First, create and activate a virtual environment:  

### Windows:
```shell
python -m venv at_env
at_env\Scripts\activate
```

### macOS & Unix:
```shell
python -m venv at_env
source at_env/bin/activate
```

Next, install `maturin` and build the library:
```shell
pip install maturin
maturin develop
```

## Running Tests

To run the test suite, install `pytest` and execute the tests from the top-level `assembly-theory` directory:

```shell
pip install pytest
pytest test
```

## Example Usage

`assembly-theory` computes the assembly index of molecules using RDKit's `Mol` class. Here's a basic example:

```python
import assembly_theory as at
from rdkit import Chem

anthracene = Chem.MolFromSmiles("c1ccc2cc3ccccc3cc2c1")
at.molecular_assembly(anthracene)  # 6
```

## Core Functions  

`assembly-theory` provides three main functions:

- **`molecular_assembly(mol: Chem.Mol, bounds: set[str] = None, no_bounds: bool = False, timeout: int = None, serial: bool = False) -> int`**  
  Computes the assembly index of a given molecule.
  - `timeout` (in seconds) sets a limit on computation time, raising a `TimeoutError` if exceeded.  
  - `serial=True` forces a serial execution mode, mainly useful for debugging.

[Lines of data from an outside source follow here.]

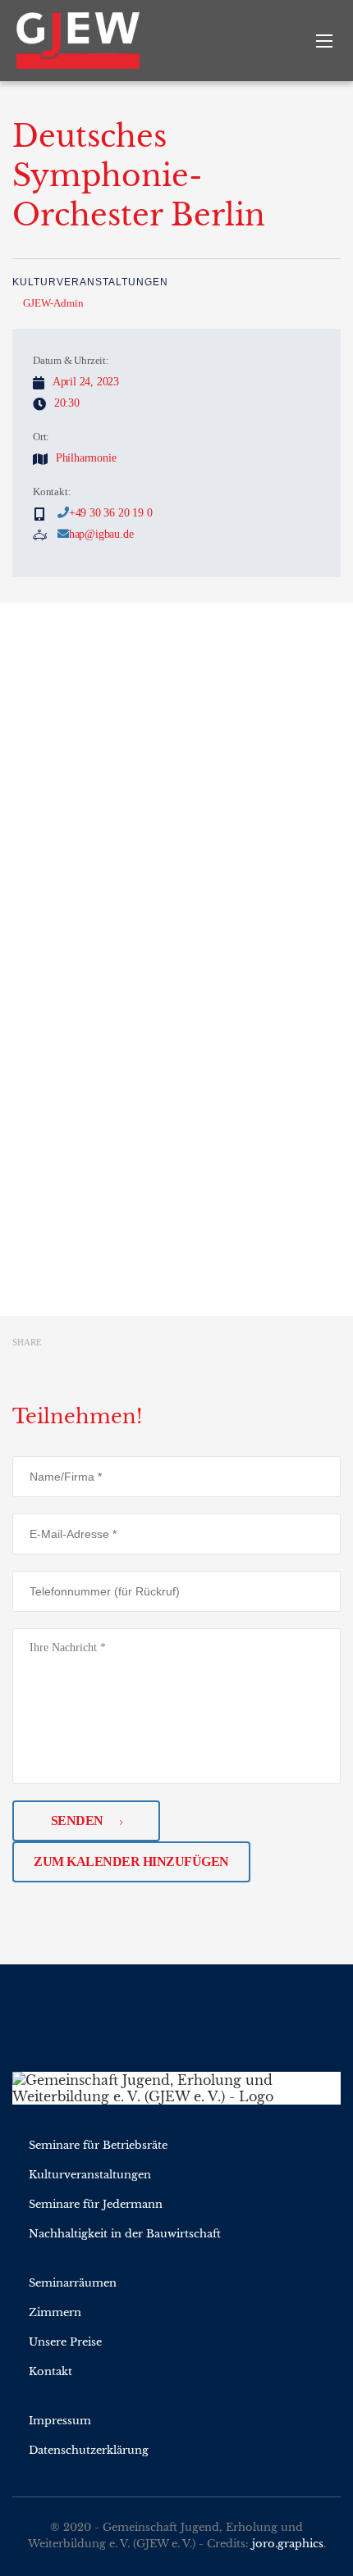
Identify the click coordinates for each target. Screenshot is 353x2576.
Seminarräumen (73, 2283)
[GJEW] (86, 40)
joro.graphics (287, 2544)
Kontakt (50, 2371)
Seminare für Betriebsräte (98, 2145)
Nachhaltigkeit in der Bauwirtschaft (125, 2234)
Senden (77, 1820)
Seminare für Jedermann (96, 2204)
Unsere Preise (65, 2342)
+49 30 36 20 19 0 (111, 513)
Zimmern (55, 2312)
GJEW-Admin (53, 303)
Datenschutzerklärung (89, 2450)
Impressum (60, 2421)
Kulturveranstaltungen (90, 282)
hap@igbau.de (101, 534)
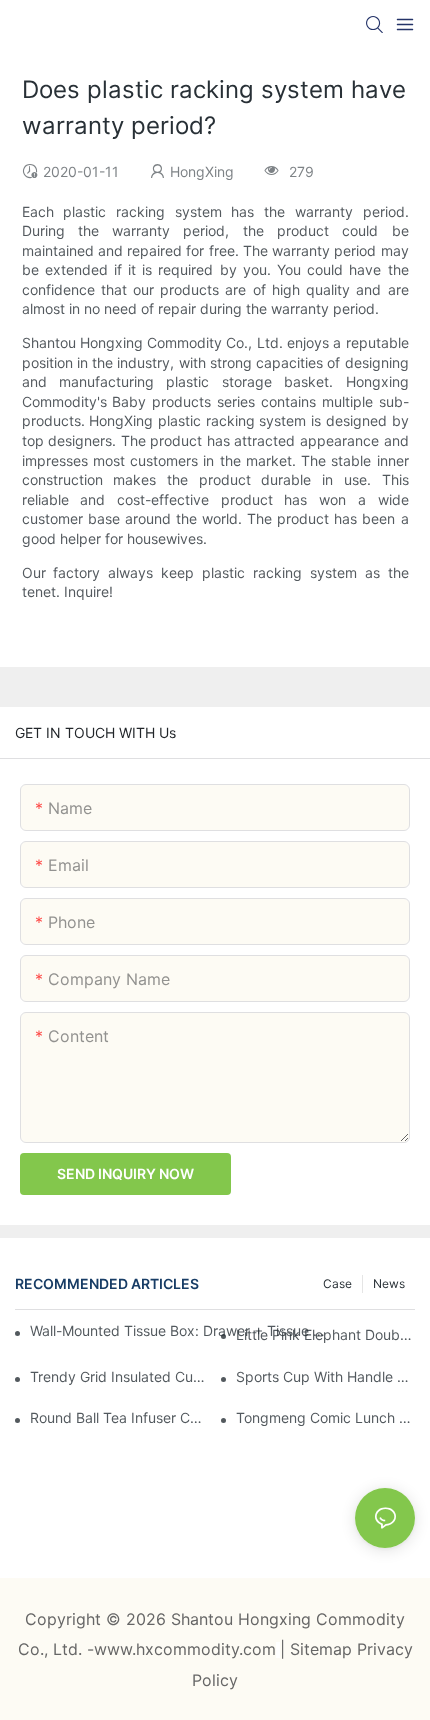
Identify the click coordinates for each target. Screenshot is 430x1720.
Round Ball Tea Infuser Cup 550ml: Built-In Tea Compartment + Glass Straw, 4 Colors (119, 1417)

- **`molecular_assembly_verbose(mol: Chem.Mol, bounds: set[str] = None, no_bounds: bool = False, timeout: int = None, serial: bool = False) -> dict`**  
  Returns additional details, including the number of duplicated isomorphic subgraphs (`duplicates`) and the size of the search space (`space`).  
  - `timeout` (in seconds) sets a limit on computation time, raising a `TimeoutError` if exceeded.  
  - `serial=True` forces a serial execution mode, mainly useful for debugging.

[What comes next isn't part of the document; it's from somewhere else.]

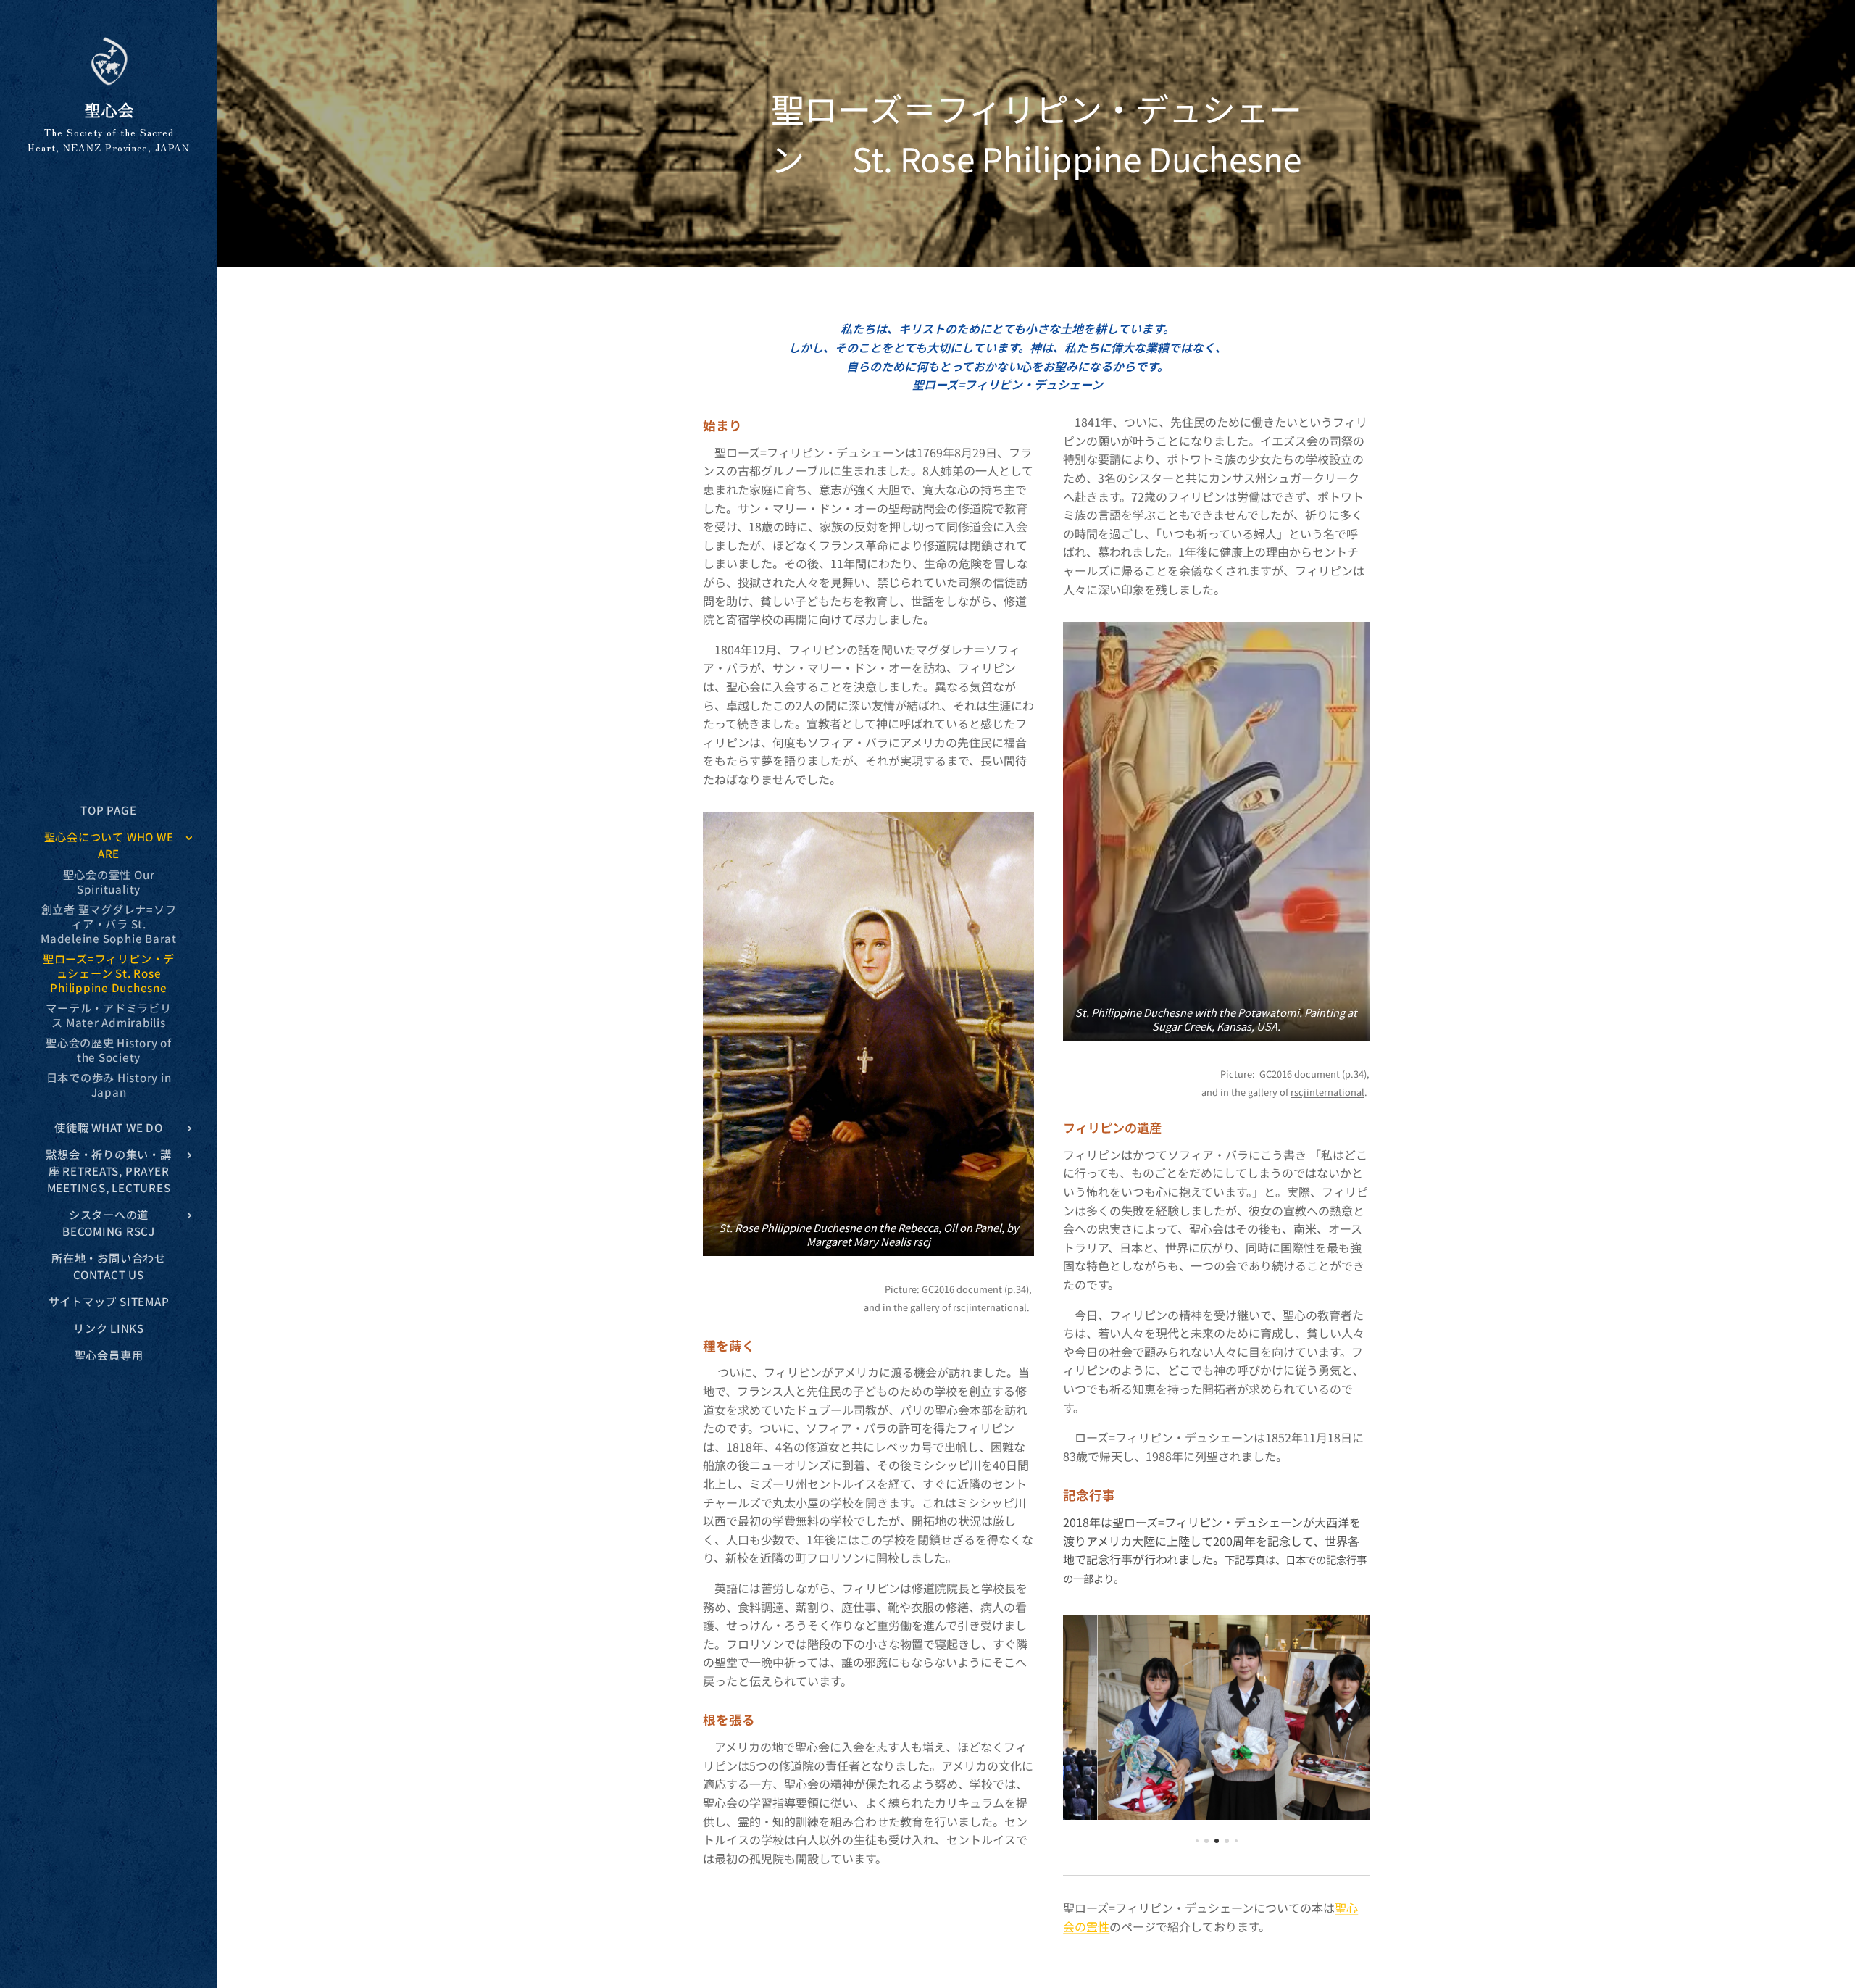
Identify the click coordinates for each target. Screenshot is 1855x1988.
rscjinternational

- **`molecule_info(mol: Chem.Mol) -> str`**  
  Returns a string representation of the molecule’s atom and bond structure for debugging.

## Search Strategy Options  

Both `molecular_assembly` and `molecular_assembly_verbose` support optional parameters for controlling the search strategy in the branch-and-bound algorithm:

- **`bounds: set[str]`** – Specifies heuristic bounds used to optimize the search.  
  - Options: `{"log"}`, `{"intchain"}`, or `{"log", "intchain"}`.  
  - Defaults to the best-performing option when not specified.

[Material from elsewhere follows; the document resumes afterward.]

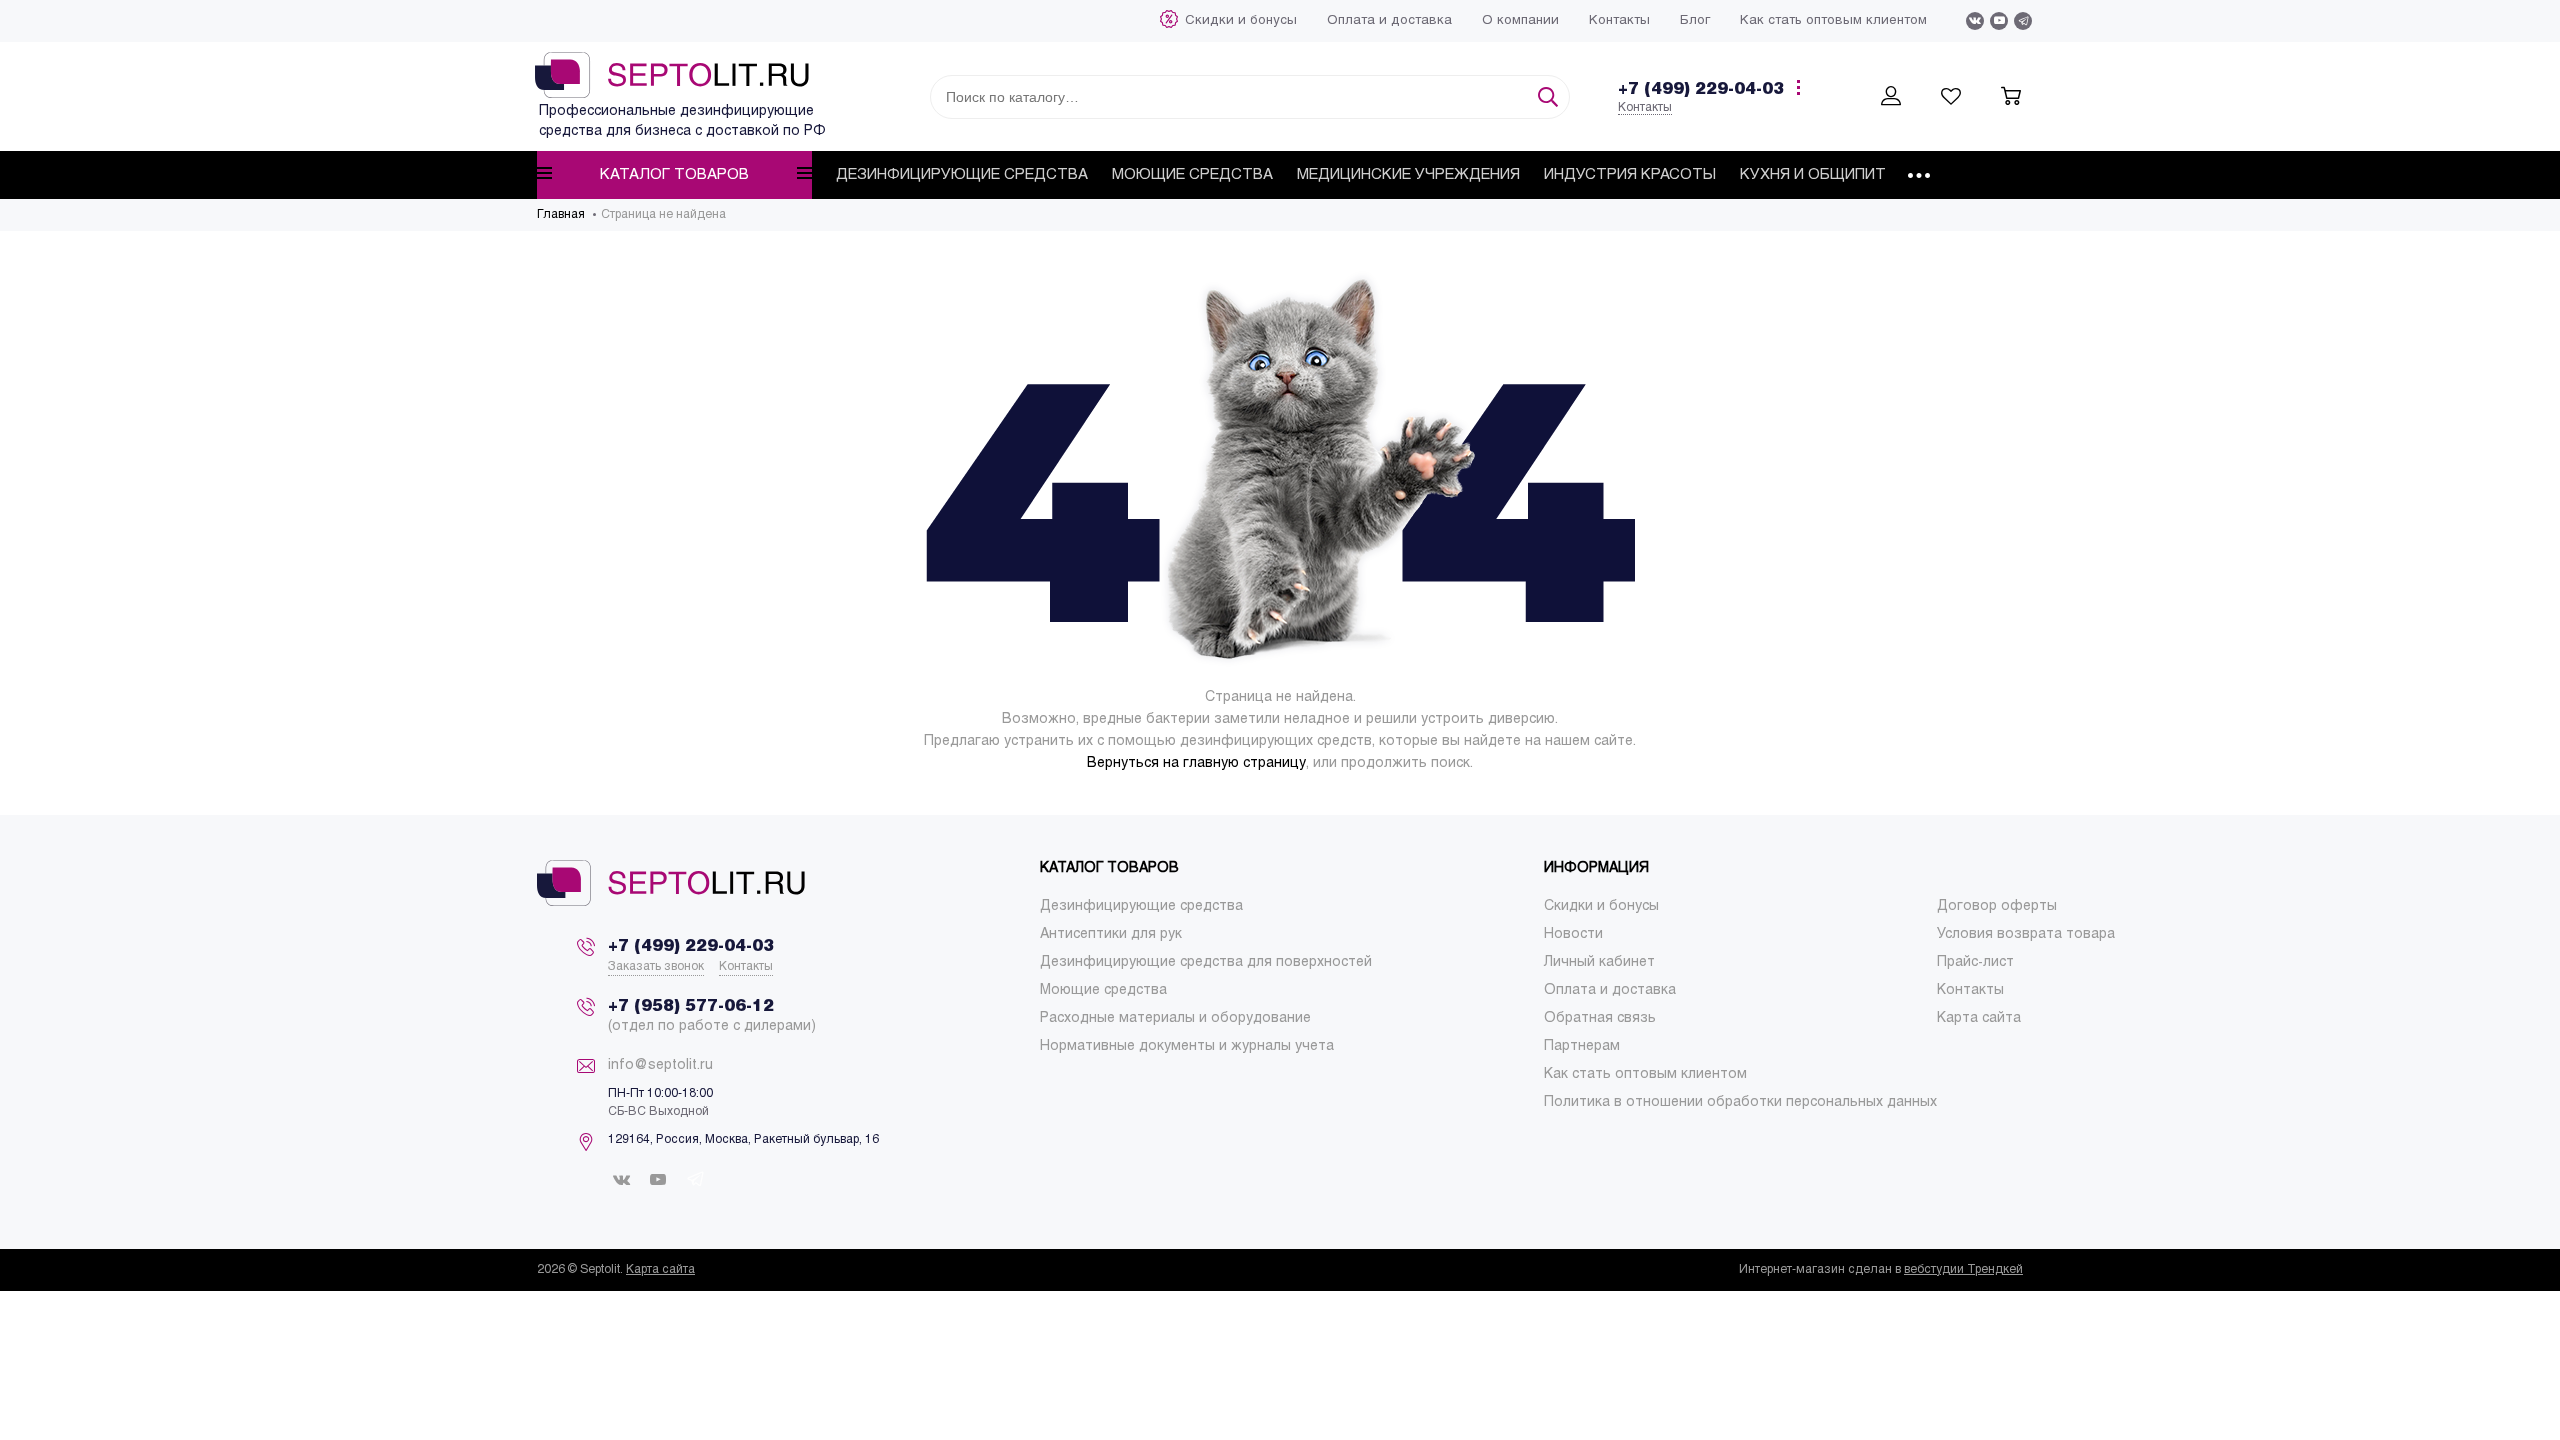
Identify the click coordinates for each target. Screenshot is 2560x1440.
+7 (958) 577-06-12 (691, 1006)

- **`no_bounds: bool`** – If `True`, disables all bounds, forcing an exhaustive search of all pathways.

The effect of these options can be observed using `molecular_assembly_verbose`:

```python
from rdkit import Chem
import assembly_theory as at

anthracene = Chem.MolFromSmiles("c1ccc2cc3ccccc3cc2c1")

at.molecular_assembly_verbose(anthracene, bounds={"log"})
# {'index': 6, 'duplicates': 418, 'space': 40507}

at.molecular_assembly_verbose(anthracene, bounds={"intchain"})
# {'index': 6, 'duplicates': 418, 'space': 3484}

at.molecular_assembly_verbose(anthracene, bounds={"intchain", "log"})
# {'index': 6, 'duplicates': 418, 'space': 3081}

at.molecular_assembly_verbose(anthracene, no_bounds=True)
# {'index': 6, 'duplicates': 418, 'space': 129409}
```

Due to multiprocessing, `space` outputs may vary slightly. More details can be found in [Seet et al. 2024](https://arxiv.org/abs/2410.09100) (*TODO: JOSS Link*).

## Cross-Platform Support  

`assembly-theory` leverages Rust, `maturin`, and `cargo` for robust cross-platform support. However, since `assembly-theory` depends on `RDKit`, it is only available on platforms where `RDKit` is supported via PyPI, including:  

- `windows-x64`  
- `macos-x86`  
- `macos-aarch64`  
- `ubuntu-x86`  
- `ubuntu-aarch64`  

If you are using a different platform and have `RDKit` installed (e.g., via `conda`), `assembly-theory` **may** work, but we do not guarantee compatibility.